*WORK TASK*
In the reply, include exactly the lines of the entries below from the first to the line with "Click the download", that line included.

*MATERIAL FOR THE TASK*

━━━━━━

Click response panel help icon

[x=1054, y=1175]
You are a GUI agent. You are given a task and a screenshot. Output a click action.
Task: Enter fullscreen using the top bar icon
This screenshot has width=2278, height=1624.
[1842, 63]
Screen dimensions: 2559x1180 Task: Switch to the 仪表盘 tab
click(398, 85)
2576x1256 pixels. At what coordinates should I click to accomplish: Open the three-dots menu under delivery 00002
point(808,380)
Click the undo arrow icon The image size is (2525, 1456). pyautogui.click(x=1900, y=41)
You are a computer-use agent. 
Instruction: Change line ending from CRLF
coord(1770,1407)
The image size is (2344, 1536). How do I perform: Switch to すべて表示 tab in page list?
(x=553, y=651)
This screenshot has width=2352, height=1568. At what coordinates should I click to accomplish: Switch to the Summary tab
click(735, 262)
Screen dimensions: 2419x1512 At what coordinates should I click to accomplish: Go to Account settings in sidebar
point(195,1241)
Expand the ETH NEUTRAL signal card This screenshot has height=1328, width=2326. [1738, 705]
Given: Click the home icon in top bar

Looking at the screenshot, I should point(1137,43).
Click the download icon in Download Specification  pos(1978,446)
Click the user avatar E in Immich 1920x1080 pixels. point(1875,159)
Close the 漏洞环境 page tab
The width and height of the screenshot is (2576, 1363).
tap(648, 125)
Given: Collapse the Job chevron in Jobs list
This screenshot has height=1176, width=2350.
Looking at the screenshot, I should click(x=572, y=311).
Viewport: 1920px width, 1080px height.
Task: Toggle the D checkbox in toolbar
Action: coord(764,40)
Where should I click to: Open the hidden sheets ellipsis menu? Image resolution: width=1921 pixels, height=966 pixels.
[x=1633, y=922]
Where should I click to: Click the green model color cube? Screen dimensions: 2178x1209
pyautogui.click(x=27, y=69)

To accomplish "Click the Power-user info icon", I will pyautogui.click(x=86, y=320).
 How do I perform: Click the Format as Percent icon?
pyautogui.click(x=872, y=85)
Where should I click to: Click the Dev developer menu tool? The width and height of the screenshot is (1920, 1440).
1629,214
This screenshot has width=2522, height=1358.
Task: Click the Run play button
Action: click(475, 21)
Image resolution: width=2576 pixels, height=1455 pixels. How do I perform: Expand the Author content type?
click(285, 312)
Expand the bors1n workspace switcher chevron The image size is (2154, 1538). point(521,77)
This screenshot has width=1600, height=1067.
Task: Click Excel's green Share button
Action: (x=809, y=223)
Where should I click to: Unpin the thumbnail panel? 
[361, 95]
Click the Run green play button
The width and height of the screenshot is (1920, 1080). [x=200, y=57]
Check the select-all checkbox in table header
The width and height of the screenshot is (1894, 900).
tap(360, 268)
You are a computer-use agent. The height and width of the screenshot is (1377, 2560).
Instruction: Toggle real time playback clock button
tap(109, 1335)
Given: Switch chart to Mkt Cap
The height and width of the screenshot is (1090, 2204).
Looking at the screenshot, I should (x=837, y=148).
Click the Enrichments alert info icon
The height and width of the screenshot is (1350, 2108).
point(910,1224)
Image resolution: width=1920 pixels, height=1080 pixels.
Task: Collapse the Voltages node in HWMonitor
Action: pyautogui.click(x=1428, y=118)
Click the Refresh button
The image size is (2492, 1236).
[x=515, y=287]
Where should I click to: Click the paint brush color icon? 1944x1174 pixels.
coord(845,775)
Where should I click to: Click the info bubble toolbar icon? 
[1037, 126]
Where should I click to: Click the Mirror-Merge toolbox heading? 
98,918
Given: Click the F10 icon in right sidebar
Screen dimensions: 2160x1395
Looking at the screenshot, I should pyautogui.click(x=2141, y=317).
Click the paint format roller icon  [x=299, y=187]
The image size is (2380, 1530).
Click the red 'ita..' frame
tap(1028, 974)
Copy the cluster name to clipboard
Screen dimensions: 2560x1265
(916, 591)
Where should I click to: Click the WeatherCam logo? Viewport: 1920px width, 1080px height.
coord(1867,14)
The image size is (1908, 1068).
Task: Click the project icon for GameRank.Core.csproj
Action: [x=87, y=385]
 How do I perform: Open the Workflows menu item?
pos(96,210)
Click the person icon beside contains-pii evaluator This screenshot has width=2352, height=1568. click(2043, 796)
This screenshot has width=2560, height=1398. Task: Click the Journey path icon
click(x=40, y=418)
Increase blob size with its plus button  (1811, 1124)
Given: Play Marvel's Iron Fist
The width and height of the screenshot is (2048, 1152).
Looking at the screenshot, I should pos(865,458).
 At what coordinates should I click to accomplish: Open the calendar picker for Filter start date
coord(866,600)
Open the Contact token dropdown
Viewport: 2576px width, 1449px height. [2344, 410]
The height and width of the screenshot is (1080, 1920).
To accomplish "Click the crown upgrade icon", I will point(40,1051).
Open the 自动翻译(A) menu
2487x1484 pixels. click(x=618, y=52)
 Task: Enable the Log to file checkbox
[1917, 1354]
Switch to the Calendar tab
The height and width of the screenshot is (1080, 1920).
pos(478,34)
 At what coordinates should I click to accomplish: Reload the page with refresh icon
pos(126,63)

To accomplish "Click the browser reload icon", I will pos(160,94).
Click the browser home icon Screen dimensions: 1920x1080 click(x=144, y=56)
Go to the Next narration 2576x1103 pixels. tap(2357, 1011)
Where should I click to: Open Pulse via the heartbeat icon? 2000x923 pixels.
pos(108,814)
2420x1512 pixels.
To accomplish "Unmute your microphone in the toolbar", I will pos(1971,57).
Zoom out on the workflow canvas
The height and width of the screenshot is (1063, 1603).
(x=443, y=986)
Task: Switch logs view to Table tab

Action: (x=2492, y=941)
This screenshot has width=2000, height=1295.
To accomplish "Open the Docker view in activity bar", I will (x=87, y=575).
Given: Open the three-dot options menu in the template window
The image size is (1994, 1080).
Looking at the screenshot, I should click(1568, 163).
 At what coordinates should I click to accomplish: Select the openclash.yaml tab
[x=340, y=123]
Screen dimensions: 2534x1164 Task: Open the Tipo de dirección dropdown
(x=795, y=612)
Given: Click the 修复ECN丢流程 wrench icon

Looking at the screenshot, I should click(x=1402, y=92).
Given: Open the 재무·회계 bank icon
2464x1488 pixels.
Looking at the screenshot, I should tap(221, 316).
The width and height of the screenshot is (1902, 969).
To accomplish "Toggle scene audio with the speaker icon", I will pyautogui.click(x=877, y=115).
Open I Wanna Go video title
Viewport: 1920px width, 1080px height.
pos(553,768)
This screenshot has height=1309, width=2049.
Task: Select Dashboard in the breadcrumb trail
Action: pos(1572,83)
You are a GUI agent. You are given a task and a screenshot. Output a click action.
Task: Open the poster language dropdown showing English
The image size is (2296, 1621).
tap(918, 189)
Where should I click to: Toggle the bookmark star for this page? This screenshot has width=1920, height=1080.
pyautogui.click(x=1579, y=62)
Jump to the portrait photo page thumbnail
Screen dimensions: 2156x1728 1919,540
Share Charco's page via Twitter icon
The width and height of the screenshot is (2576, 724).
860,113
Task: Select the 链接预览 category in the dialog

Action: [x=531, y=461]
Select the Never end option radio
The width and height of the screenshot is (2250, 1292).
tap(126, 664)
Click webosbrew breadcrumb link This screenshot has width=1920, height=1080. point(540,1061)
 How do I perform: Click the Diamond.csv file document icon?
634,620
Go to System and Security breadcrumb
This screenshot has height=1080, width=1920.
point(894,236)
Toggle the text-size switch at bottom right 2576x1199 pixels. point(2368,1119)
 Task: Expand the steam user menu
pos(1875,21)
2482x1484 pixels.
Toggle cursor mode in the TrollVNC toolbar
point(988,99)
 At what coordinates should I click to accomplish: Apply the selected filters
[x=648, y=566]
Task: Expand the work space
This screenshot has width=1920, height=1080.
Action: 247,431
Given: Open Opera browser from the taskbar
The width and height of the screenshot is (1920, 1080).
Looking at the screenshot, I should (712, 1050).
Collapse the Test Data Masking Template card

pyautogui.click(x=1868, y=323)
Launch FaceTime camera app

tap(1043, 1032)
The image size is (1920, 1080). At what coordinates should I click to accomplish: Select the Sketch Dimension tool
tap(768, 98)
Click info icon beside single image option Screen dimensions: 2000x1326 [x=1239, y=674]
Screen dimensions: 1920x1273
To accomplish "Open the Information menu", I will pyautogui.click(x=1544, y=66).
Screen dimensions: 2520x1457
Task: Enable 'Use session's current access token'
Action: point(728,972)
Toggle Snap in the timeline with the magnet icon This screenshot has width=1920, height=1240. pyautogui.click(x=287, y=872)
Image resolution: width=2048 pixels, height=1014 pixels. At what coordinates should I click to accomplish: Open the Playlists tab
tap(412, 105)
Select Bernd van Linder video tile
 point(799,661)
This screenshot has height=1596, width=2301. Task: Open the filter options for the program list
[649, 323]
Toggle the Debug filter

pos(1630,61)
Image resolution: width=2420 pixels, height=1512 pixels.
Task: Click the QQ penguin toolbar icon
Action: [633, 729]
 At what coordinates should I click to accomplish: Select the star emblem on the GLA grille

━━━━━━

*RESPONSE BELOW*
Click response panel help icon

[x=1054, y=1175]
You are a GUI agent. You are given a task and a screenshot. Output a click action.
Task: Enter fullscreen using the top bar icon
This screenshot has width=2278, height=1624.
[1842, 63]
Screen dimensions: 2559x1180 Task: Switch to the 仪表盘 tab
click(398, 85)
2576x1256 pixels. At what coordinates should I click to accomplish: Open the three-dots menu under delivery 00002
point(808,380)
Click the undo arrow icon The image size is (2525, 1456). pyautogui.click(x=1900, y=41)
You are a computer-use agent. 
Instruction: Change line ending from CRLF
coord(1770,1407)
The image size is (2344, 1536). How do I perform: Switch to すべて表示 tab in page list?
(x=553, y=651)
This screenshot has width=2352, height=1568. At what coordinates should I click to accomplish: Switch to the Summary tab
click(735, 262)
Screen dimensions: 2419x1512 At what coordinates should I click to accomplish: Go to Account settings in sidebar
point(195,1241)
Expand the ETH NEUTRAL signal card This screenshot has height=1328, width=2326. [1738, 705]
Given: Click the home icon in top bar

Looking at the screenshot, I should point(1137,43).
Click the download icon in Download Specification  pos(1978,446)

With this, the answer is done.